At 7:30 this morning, skies were gray.  Scattered showers forecasted.  But the wind wasn’t going to kick up until early afternoon.  Doug went through the pre-departure routine.  Everything but firing up the engine.  Dana walked the boys.   Then BOOM.  Thunder.  Lightning.  Rain.  Dana and Oscar scurried back in the downpour.  “Scott says no way we can travel today.  There’s going to be cloud-to-water lightning.  We’ll die.”  Sure enough, storms as far as the radar can see.  Where the hell did that come from?


Worst rain—by far—since we arrived.  Maybe Poseidon is angry that we’re leaving.  Maybe it’s just coincidence.  Doesn’t much matter, of course, cause we ain’t moving today.

Tomorrow the wind and waves look to be worse.  If there’s a positive spin to put on this, it’s that we’re now going to skip Duck Key and go straight to Key Largo on Friday to meet the girls, which is good mostly because we don’t know any songs involving ducks.***  About all we know of ducks is that they float, wood floats, and thus any woman with a wart and fake nose who weighs the same as a duck is a witch.*

Why even bother with a blog post about cruising that didn’t happen, some might ask.  It’s a complete waste of time to read it, some might say.  It’s like George Castanza’s idea for a TV show about nothing.  Basically we’re stuck on the boat because of the rain, however, so why not?
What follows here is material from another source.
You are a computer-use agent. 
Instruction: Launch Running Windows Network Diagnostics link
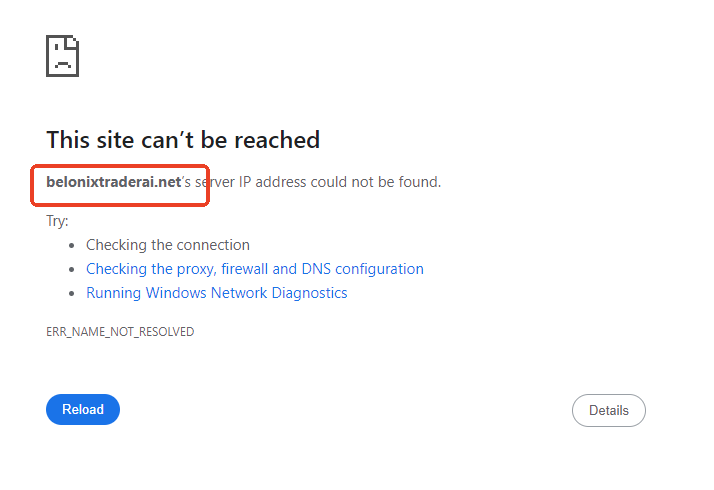pyautogui.click(x=216, y=293)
* Dana thinks anyone who recognizes and enjoys Monty Python references is almost as dumb as anyone who inserts Monty Python references into a blog.  It’s a wonder we get along at all.

** Doug’s first dog was named Boo, thanks to Lobo.

*** We did play Duck, Duck, Goose with the girls when they were little.  And we played a fowl drinking game called Fuzzy Duck at some point before the girls came along.


P.S.  It’s still raining.

4 thoughts on “She turned me into a newt*”

  1. ME AND YOU AND A DOG NAMED BOO!!! i can just picture mom and oscar scurrying back awwww! also the monty python references are dumb, mom is right

      1. For what it’s worth Doug, the Monty Python references are funny!